Your instructions
From the line that contains "Task: Click the phone number input field" down to the final line below, please repeat each line exactly and nothing more, with no pictures.

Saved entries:
----------------

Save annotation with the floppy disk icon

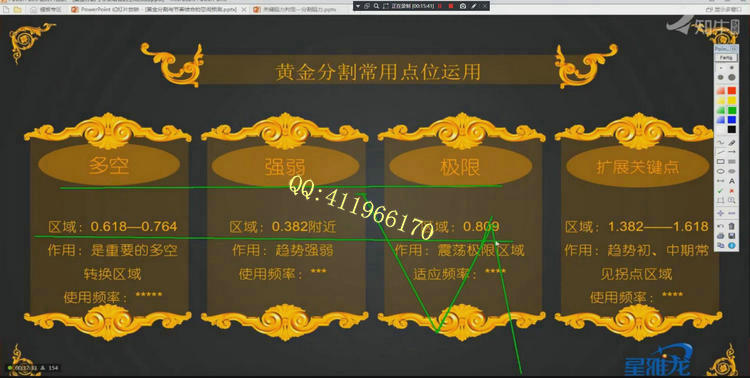[x=732, y=235]
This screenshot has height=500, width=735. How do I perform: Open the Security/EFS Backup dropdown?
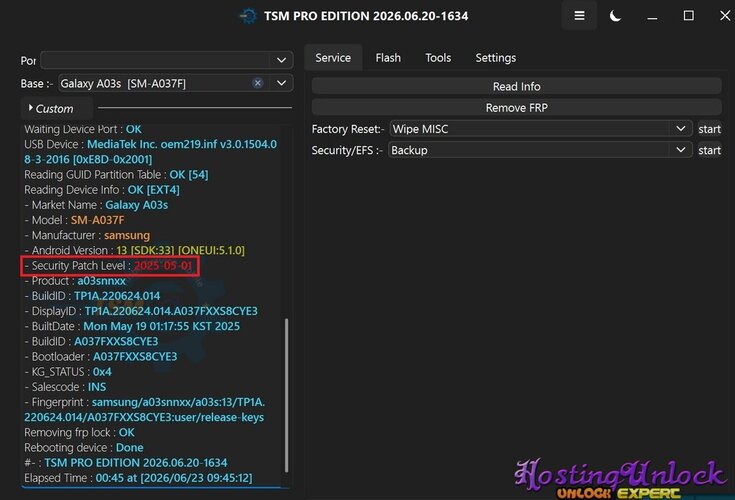point(540,150)
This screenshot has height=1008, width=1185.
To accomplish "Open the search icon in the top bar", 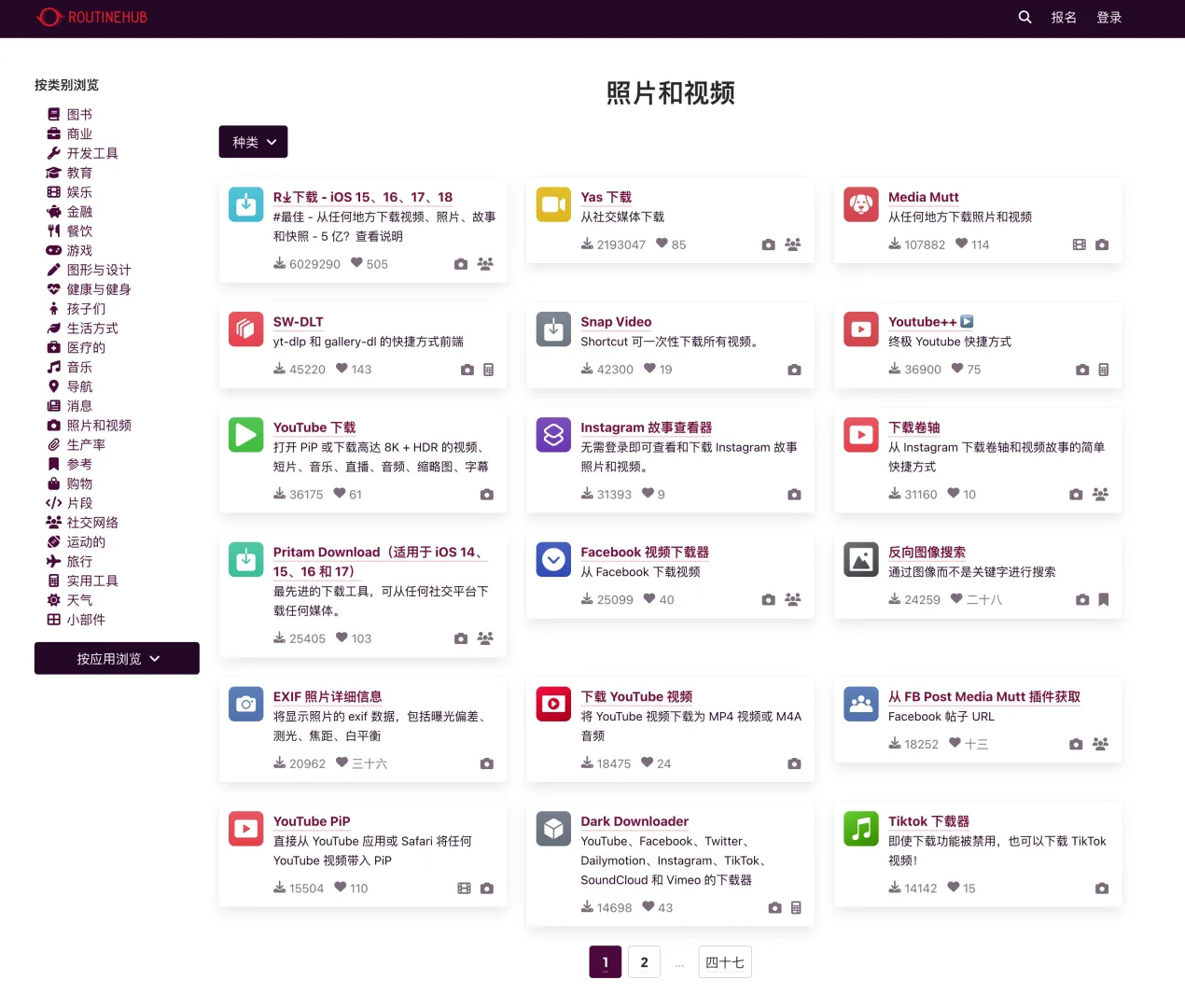I will click(1024, 17).
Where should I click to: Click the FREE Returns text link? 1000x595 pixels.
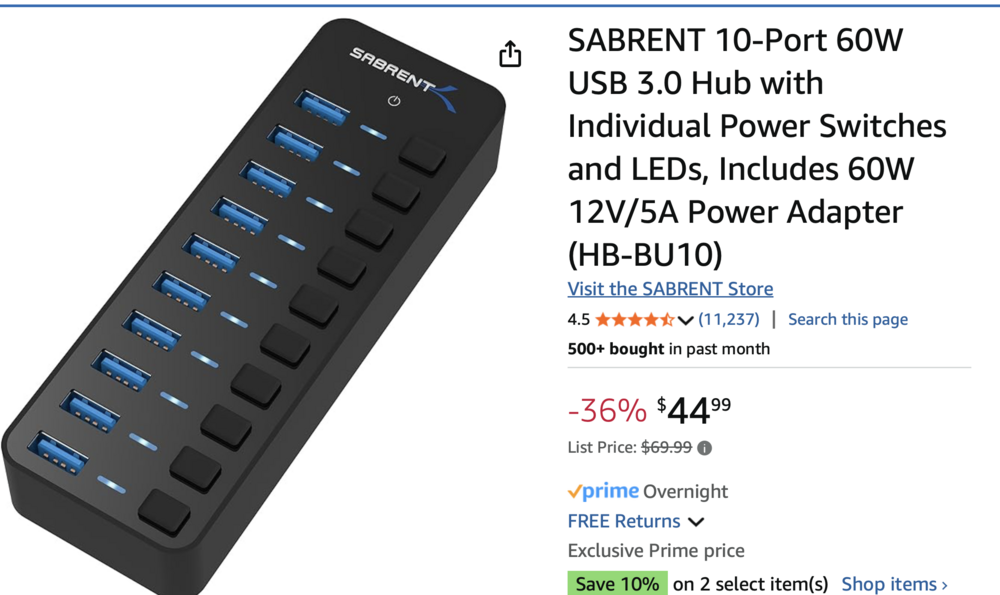(x=624, y=521)
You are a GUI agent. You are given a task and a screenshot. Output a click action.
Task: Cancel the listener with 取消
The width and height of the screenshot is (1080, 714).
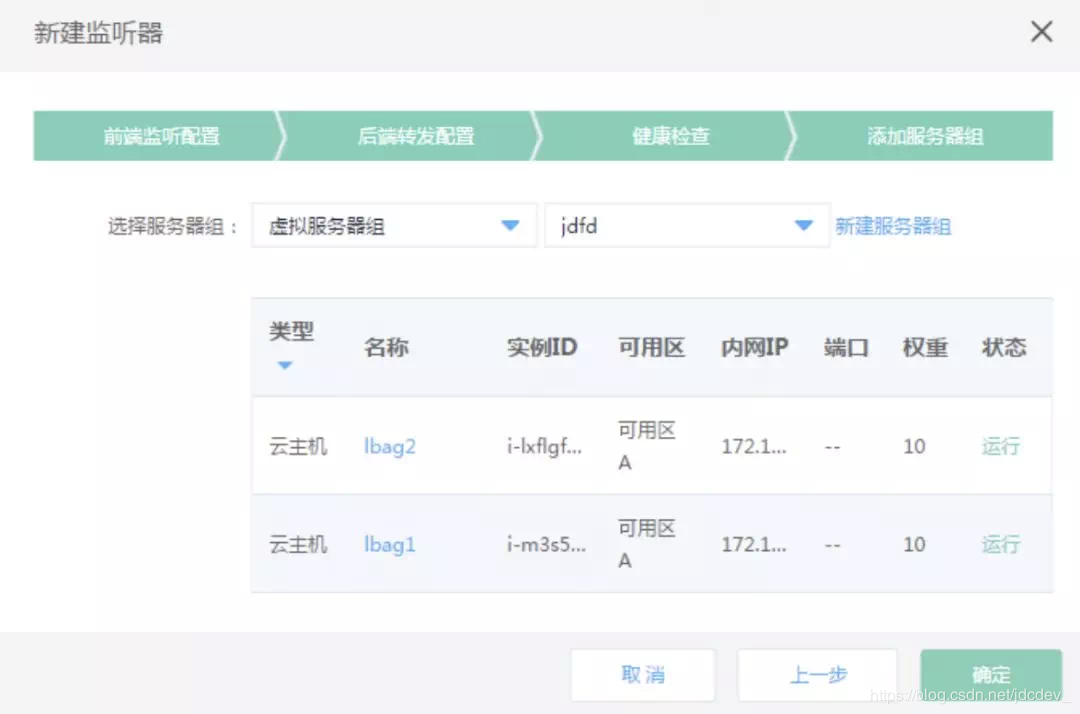point(642,675)
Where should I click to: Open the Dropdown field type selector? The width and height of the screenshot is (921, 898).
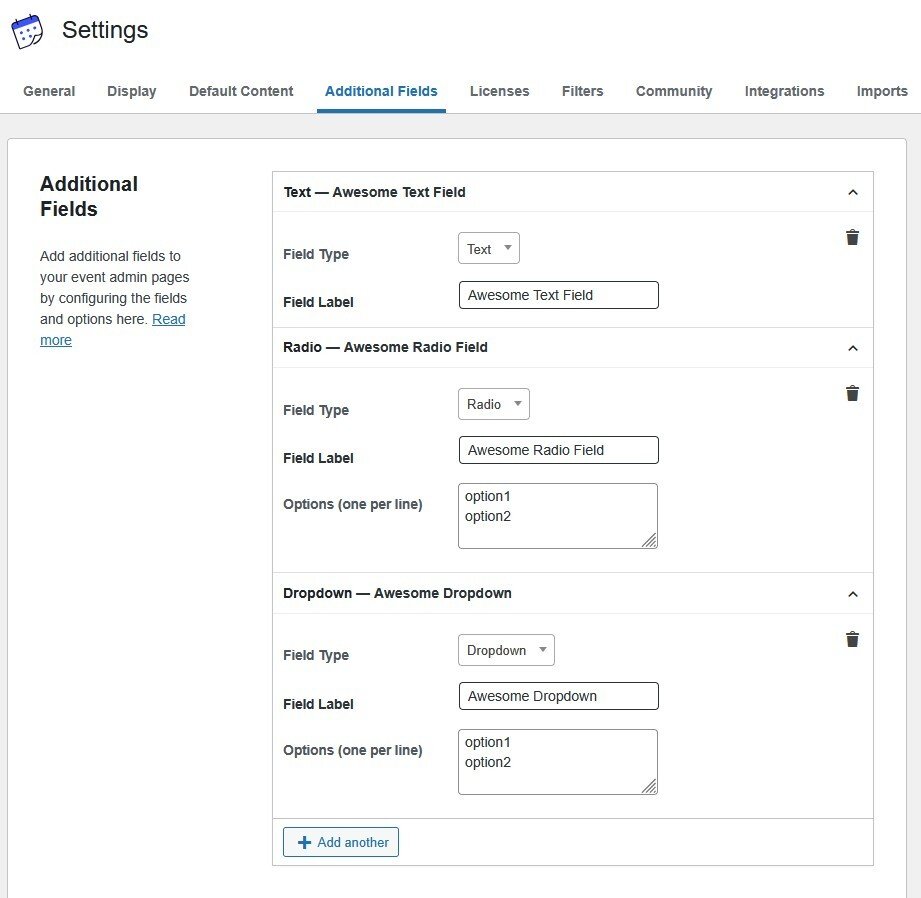coord(506,650)
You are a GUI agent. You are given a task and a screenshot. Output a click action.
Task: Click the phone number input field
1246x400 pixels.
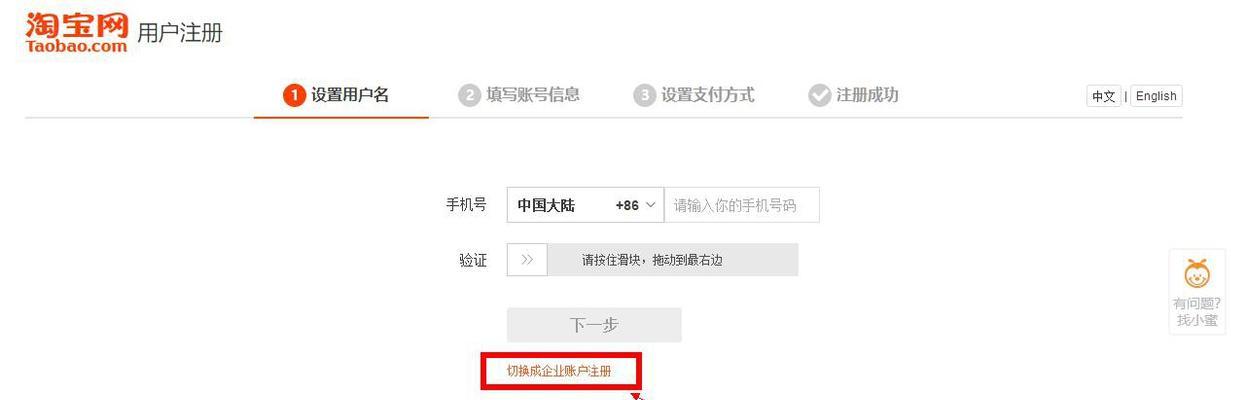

----------------

Written solution
Task: Click the phone number input field
1246x400 pixels.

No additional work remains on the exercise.